(Pixel coordinate grounding data)
____

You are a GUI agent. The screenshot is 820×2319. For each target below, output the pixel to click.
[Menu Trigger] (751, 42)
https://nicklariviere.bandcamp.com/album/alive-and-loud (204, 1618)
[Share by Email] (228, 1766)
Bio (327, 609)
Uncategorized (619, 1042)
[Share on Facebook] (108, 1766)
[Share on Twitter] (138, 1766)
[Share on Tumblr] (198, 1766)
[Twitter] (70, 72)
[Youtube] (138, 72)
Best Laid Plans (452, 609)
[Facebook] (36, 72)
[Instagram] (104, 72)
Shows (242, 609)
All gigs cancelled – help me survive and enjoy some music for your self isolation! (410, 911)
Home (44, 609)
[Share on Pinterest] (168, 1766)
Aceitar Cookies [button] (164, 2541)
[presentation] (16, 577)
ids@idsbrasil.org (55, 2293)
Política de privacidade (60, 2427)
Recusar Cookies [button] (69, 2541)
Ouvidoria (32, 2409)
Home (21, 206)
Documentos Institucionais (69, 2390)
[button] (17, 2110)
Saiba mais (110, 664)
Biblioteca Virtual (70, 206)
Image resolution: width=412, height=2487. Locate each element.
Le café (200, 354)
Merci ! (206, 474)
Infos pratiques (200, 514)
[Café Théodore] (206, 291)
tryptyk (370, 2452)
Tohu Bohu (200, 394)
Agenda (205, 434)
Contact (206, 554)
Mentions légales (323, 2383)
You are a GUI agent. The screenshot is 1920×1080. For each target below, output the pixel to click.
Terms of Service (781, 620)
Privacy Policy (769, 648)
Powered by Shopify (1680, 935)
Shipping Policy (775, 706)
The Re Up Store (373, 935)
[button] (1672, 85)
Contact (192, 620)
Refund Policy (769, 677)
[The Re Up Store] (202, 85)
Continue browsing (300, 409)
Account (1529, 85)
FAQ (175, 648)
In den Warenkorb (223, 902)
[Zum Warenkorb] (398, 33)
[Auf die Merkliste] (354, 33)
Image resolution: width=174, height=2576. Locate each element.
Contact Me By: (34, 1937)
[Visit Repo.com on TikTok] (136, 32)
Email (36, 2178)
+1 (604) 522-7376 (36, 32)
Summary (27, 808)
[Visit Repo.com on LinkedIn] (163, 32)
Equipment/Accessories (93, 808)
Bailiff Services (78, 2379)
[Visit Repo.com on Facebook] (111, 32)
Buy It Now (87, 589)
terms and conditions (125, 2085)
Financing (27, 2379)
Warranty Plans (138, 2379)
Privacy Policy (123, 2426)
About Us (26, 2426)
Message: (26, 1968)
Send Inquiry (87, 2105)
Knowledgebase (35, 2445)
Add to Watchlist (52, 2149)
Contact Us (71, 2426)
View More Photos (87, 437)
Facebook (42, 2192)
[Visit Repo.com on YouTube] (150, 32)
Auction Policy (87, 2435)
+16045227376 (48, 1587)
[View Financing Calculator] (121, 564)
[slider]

____

* _ACTIVITY_
Each line above that contains the word "Visit" should be counted, and only the total given.

* _EXERCISE RESPONSE_
4